Functional Analysis of Androgen Receptor in Prostate Epithelial Stem Cells

My major career goal is to lead a research laboratory to pursue my interests in hormone-refractory prostate cancer. Consequently, my studies should yield more insights into disease mechanisms and allow the design of more effective therapeutic strategies. The training plan for this application will emphasize on individualized research mentorship by Dr. Michael Shen, who is a leading expert on prostate cancer mouse models and stem cell biology. Under Dr. Shen's supervision, the training program will involve participation in lab research activities, such as lab meetings and journal clubs, interaction between lab members, as well as acquisition of essential expertise for prostate cancer research. I will also have various opportunities for intellectual enrichment and research networking, including training conferences, seminars and retreats organized in the stimulating environment of the Herbert Irving Comprehensive Cancer Center, as well as participation in thematic conferences and workshops during the two-year training period. Upon the completion of this training and research program, I will have developed and implemented a research project and will be highly competent to perform data analysis, leading to presentation of findings in scientific meetings, as well as publications in high-impact journals. Ultimately, I should be well prepared for career development grant applications and job interviews, thus leading to an independent investigator path focusing on end-stage prostate cancer.

==*==

### Required action 1
In the prostate cancer training statement, who will provide individualized research mentorship?
### Required action 2
Condense the paragraph of the prostate cancer training statement that begins "My major career goal is to lead" into a bulleted list that keeps its main facts.
### Required action 3
Continue the prostate cancer training statement past its final sentence, keeping its first-person voice and subject.

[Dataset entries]
==*==

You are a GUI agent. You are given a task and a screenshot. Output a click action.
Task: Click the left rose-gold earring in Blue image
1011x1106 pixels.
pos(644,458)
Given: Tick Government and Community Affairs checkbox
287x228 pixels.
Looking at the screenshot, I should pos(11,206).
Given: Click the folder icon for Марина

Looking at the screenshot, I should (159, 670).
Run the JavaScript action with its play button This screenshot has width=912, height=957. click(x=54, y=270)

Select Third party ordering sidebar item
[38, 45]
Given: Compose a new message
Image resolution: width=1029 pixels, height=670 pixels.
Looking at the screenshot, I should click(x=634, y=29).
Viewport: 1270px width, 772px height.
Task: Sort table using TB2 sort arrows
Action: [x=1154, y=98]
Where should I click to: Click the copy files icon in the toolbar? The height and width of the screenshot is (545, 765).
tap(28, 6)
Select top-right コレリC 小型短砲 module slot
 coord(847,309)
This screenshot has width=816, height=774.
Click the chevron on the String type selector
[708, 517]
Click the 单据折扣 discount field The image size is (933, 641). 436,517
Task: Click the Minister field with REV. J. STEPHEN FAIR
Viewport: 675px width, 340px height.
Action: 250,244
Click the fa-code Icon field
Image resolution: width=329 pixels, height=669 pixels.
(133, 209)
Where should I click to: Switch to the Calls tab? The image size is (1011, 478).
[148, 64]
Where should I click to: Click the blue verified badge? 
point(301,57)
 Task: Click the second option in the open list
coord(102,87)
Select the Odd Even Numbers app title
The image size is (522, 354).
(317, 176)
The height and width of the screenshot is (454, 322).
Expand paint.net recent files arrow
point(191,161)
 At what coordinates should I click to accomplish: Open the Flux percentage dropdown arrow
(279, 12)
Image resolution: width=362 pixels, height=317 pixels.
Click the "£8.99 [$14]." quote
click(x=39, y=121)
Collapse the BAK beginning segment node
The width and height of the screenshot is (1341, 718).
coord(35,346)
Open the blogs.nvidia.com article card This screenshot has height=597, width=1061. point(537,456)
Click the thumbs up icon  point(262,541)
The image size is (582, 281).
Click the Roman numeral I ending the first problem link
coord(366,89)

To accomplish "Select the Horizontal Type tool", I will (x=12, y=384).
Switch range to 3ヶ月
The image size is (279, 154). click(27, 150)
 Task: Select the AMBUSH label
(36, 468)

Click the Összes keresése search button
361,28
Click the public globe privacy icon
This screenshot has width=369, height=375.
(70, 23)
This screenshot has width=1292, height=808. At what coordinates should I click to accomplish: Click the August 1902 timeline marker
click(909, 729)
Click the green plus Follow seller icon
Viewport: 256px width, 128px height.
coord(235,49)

==*==

### Response area 1
Dr. Michael Shen, a leading expert on prostate cancer mouse models and stem cell biology.

### Response area 2
- Career goal: lead a research laboratory studying hormone-refractory prostate cancer, to gain insight into disease mechanisms and design more effective therapies.
- Mentorship: individualized research mentorship from Dr. Michael Shen, a leading expert on prostate cancer mouse models and stem cell biology.
- Training activities: lab meetings, journal clubs, interaction with lab members, and acquiring essential expertise for prostate cancer research.
- Enrichment and networking: training conferences, seminars and retreats at the Herbert Irving Comprehensive Cancer Center, plus thematic conferences and workshops over the two-year training period.
- Expected outcomes: a research project developed and carried out, strong data analysis skills, presentations at scientific meetings, and publications in high-impact journals.
- Long-term aim: readiness for career development grant applications and job interviews, leading to independent investigator work on end-stage prostate cancer.

### Response area 3
The mainstay of prostate cancer treatment for more than five decades has been androgen-ablation therapy. Because most of the normal prostate as well as prostate cancer cells require androgens (such as testosterone) for their survival, the removal of androgens has been used successfully to treat prostate cancer patients. However, the tumor will eventually recur, indicating that a failure of treatment has taken place. At this stage, the tumor becomes hormone-refractory, ultimately resulting in lethality. Molecular analyses of hormone-refractory prostate cancer have previously shown that tumors survive due to their ability to produce or maintain high levels of androgen receptor (AR).

Stem cells are rare cells that can give rise to all the cell types existing in an adult tissue and can continue to divide throughout the life of the organism. Recently, it has been proposed that similar stem cells may be present in many cancers, and these cancer stem cells may represent desirable targets for effective therapies. Our laboratory has discovered a new type of stem cell (called castration-resistant Nkx3.1 expressing cells, CARNs), which can survive in the hormone-refractory state. Using genetically engineered mice, I can label CARNs with a fluorescent marker and have shown that CARNs can form prostate tissues when transplanted into other mice. Moreover, introducing CARNs with genetic changes that predispose to prostate cancer can cause tumor formation in mice, indicating that these cells can serve as the cells of origin for prostate cancer. Strikingly, these cells also produce AR protein, thus implying the ability of these cells to survive in a hormone-refractory state.

The proposed studies for this application will investigate the function of AR in CARNs. In particular, I will abolish AR produced in CARNs to evaluate whether CARNs can grow continuously and form prostate tissues in the absence of AR. Subsequently, I will perform experiments to eliminate AR in CARNs to assess if this will block their ability to form prostate cancer in mice.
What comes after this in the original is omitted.